Capítulo 12 Tu voz me calma

CAPÍTULO 12

 

Tu Voz Me Calma

ALAIN

 

Llegamos al aeropuerto de Dublín pasado de las nueve de la noche. Mi mente continuaba entumecida por los recuerdos, y no podía sacar de mi cabeza la imagen de ese niño pequeño: sus ojos tan azules y asustados. Su piel blanca, sus labios resecos. Pensaba en él como si el tiempo no hubiese pasado entre nosotros. Jacob… mi precioso Jacob. Quería volver a ese instante y sacarlo de ahí. Me sentía ansioso, completamente desesperado; pues sabía lo que pasaría después, podía recordarlo tan claramente que casi me echaba a llorar ahí mismo; entre un gentío que al igual que yo, buscaba impaciente la salida.

Caminé vacilante entre el montón, chocando con todos y con todo. Sentía que me ahogaba, que todos esos rostros que iban y venían en todas direcciones se deformaban al pasar junto a mí… sus facciones se desdibujaban de sus caras como la cera al calentarse. ¿Era posible? Seguramente no.

Me detuve de golpe. La única parte racional que quedaba en mí me ordenaba serenarme, pero yo sentía el ansia que produce la prisa. Y es que, esa noche… la palabra dolor tomo un nuevo significado para mí. Más profundo y mucho menos soportable. Creí volverme loco, creí… que no saldríamos con vida de ese lugar.

 

Irlanda, noviembre del 2000.

 

      Aun si parecía que ante el menor de nuestros movimientos, los perros se nos echarían encima para hacernos pedazos, la verdad es que no fueron ellos los que nos hicieron daño. Simplemente nos retuvieron contra el árbol hasta que llegaron por nosotros. Poco a poco la densa oscuridad fue perdiendo intensidad conforme las lámparas nos enfocaban con sus luces amarillas. Pude reconocer entonces, los rostros de los hombres que nos habían estado persiguiendo, cinco personas en total y de entre ellos el padre Raphael  fue el único capaz de hablar. Se le notaba cansado, casi tanto como los demás y como nosotros.

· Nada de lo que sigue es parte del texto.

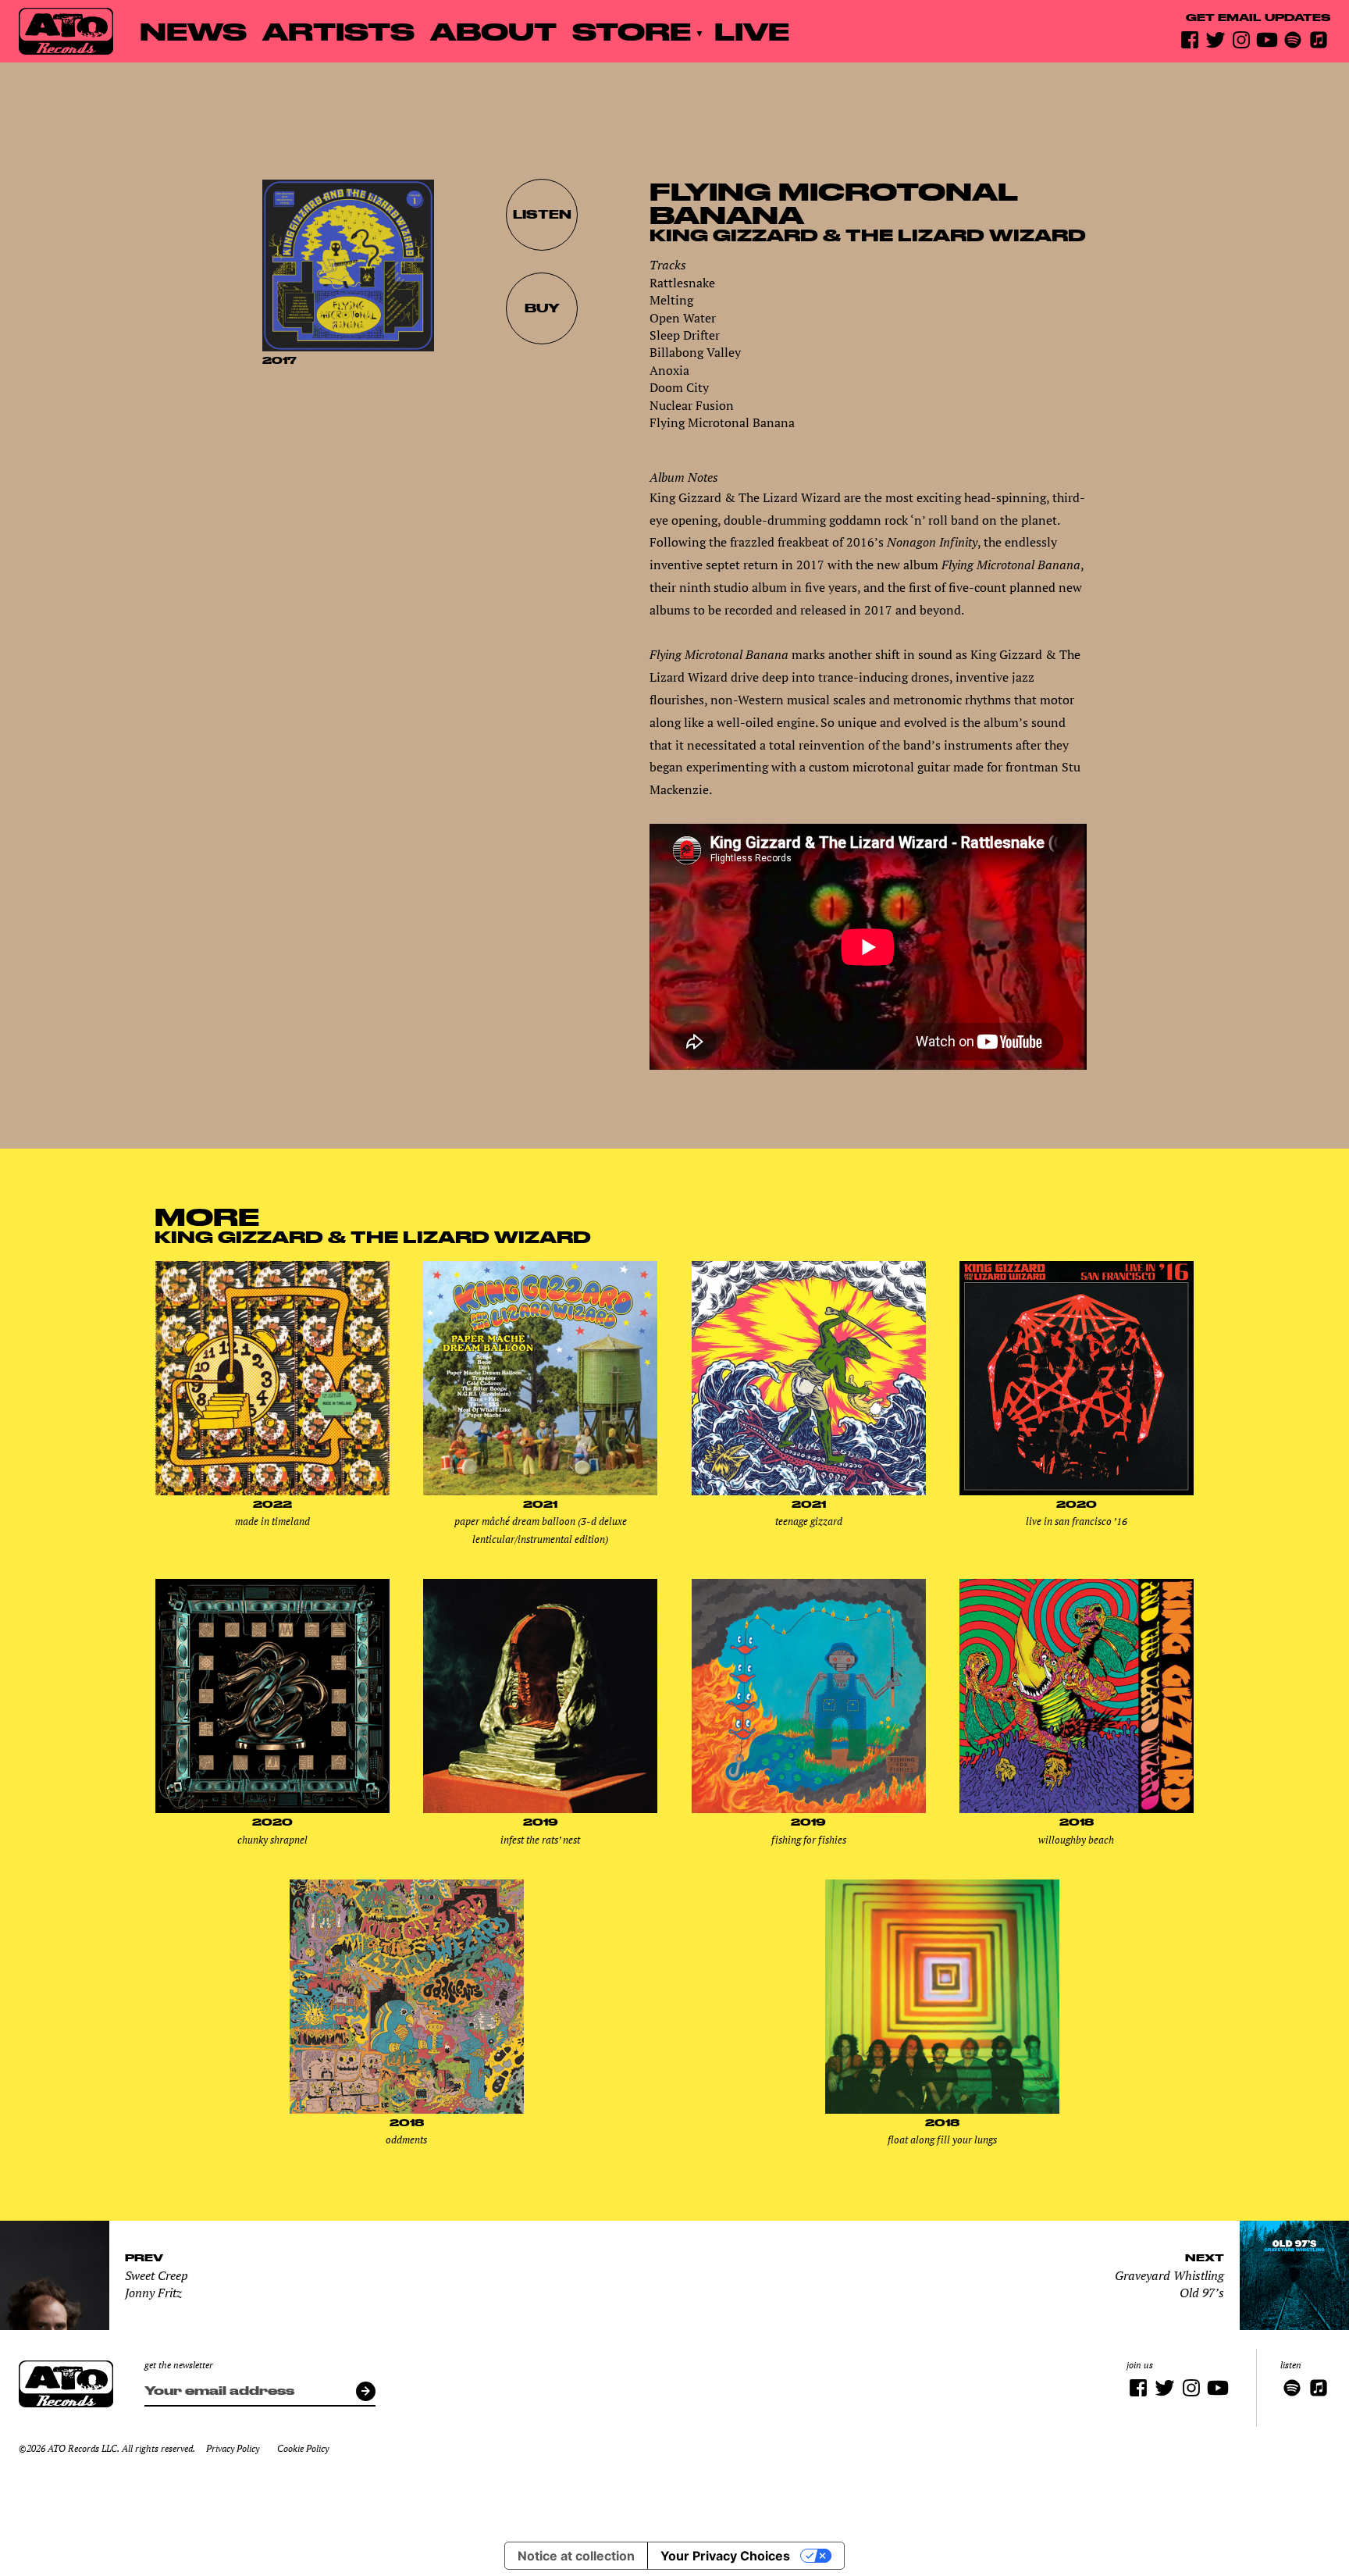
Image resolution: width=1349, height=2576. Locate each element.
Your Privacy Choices (725, 2556)
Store (631, 30)
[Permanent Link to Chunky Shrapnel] (272, 1809)
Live (751, 30)
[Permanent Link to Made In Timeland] (272, 1491)
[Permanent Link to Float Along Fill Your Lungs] (942, 2110)
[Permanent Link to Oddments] (407, 2110)
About (493, 30)
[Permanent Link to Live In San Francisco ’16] (1076, 1491)
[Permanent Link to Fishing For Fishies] (809, 1809)
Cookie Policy (303, 2448)
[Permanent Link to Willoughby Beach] (1076, 1809)
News (193, 30)
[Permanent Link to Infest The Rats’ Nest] (540, 1809)
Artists (338, 30)
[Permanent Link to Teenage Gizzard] (809, 1491)
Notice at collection (576, 2556)
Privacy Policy (232, 2448)
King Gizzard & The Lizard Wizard (868, 235)
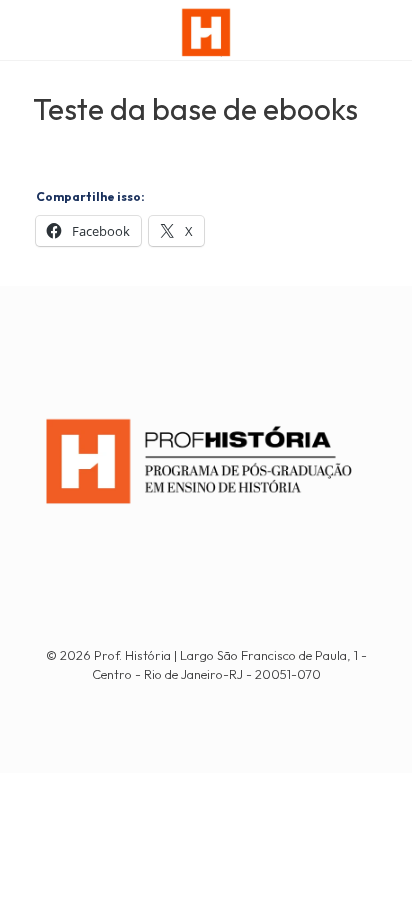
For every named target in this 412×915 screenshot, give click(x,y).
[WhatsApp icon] (195, 702)
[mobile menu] (385, 30)
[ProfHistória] (206, 30)
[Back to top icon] (371, 874)
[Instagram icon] (216, 702)
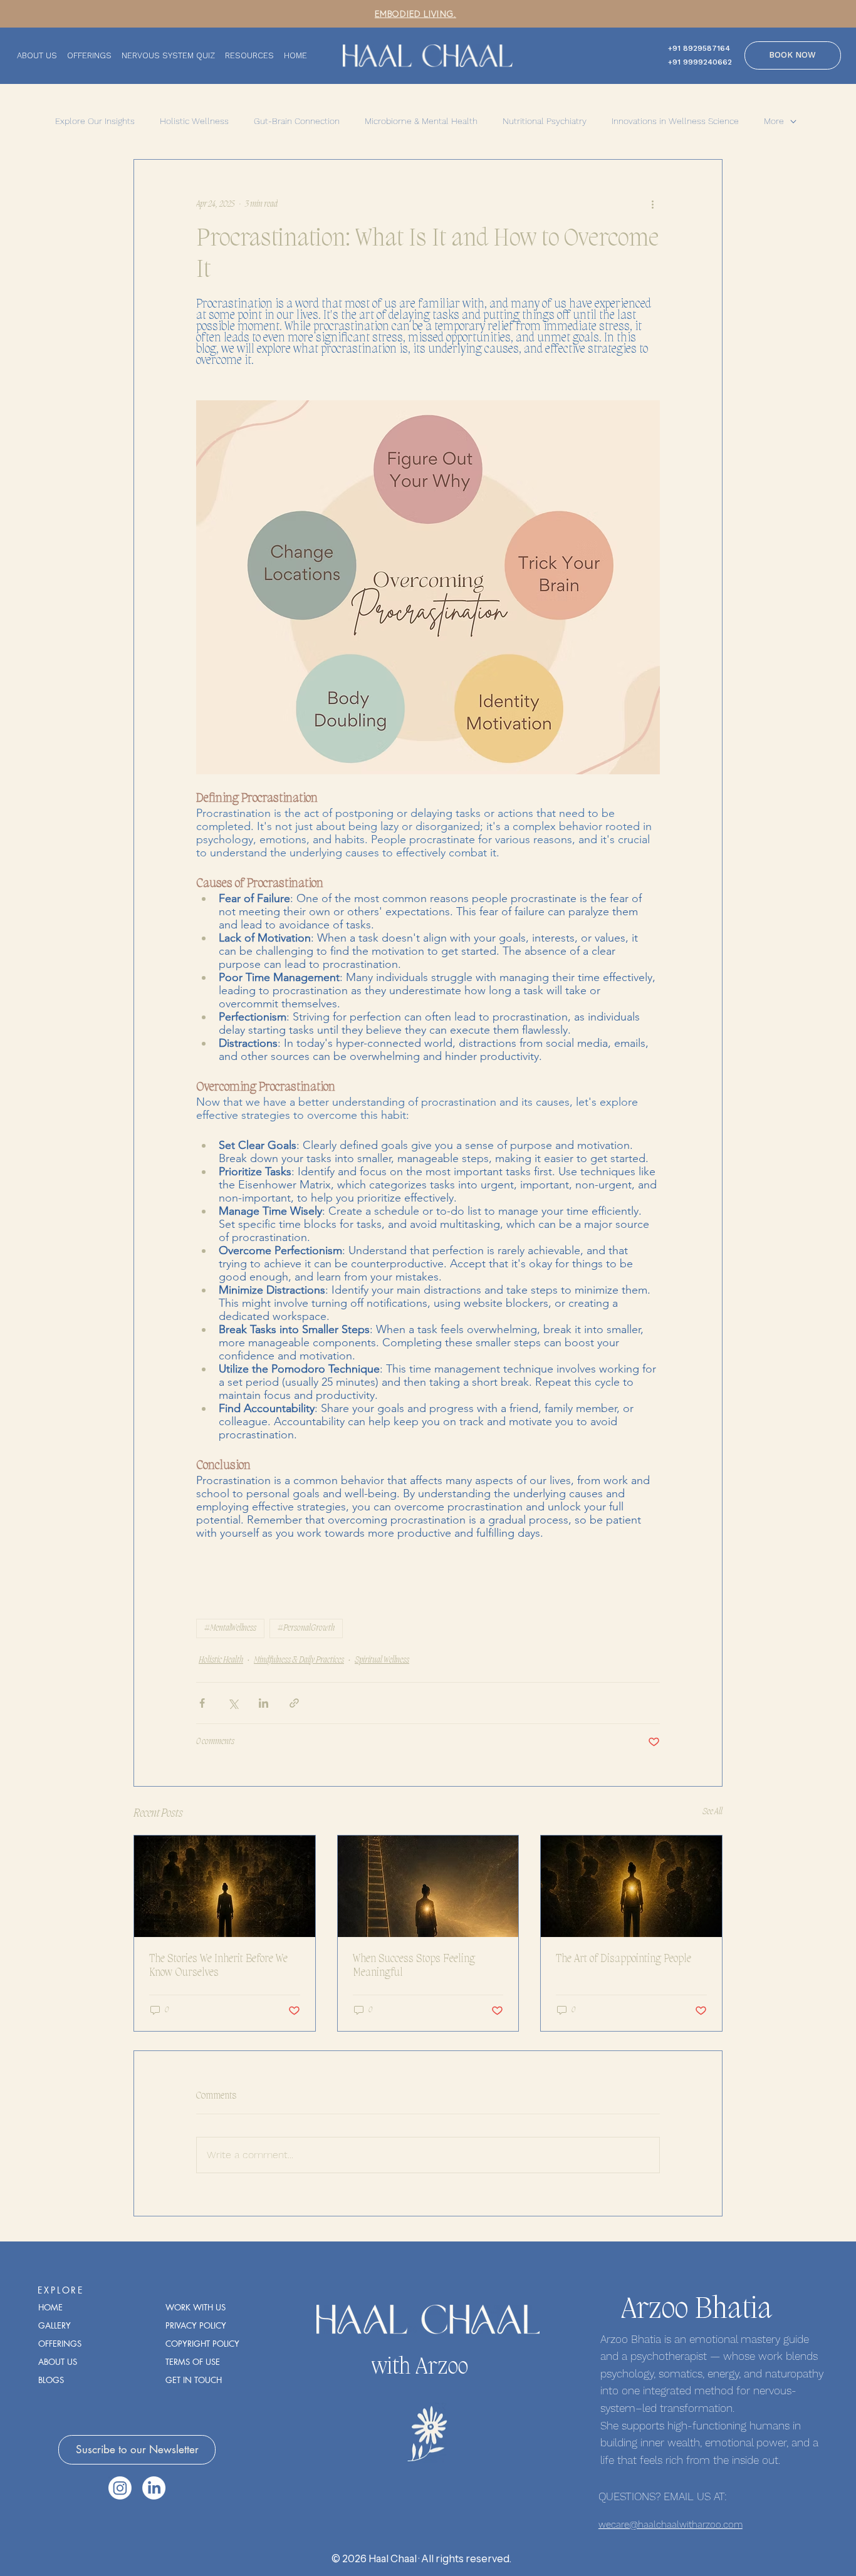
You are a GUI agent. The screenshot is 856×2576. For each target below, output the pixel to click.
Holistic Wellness (194, 121)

—Os juro por la virgen María que lo que ha sucedido esta noche, vosotros jamás lo olvidarais —dijo.

      Y lo cumplió.

      Se nos arrastró hasta un punto central en el bosque donde más gente aguardaba. De los doce chicos que intentamos escapar, los custodios habían atrapado a siete. Por un breve instante mi mirada se cruzó con las de algunos de ellos, lloraban resignados, y Jacob, pero yo no. Todos sabíamos lo que iba a pasar con nosotros en cuanto estuviéramos en el internado, y aunque estaba asustado, llorar no iba a hacerlo menos doloroso.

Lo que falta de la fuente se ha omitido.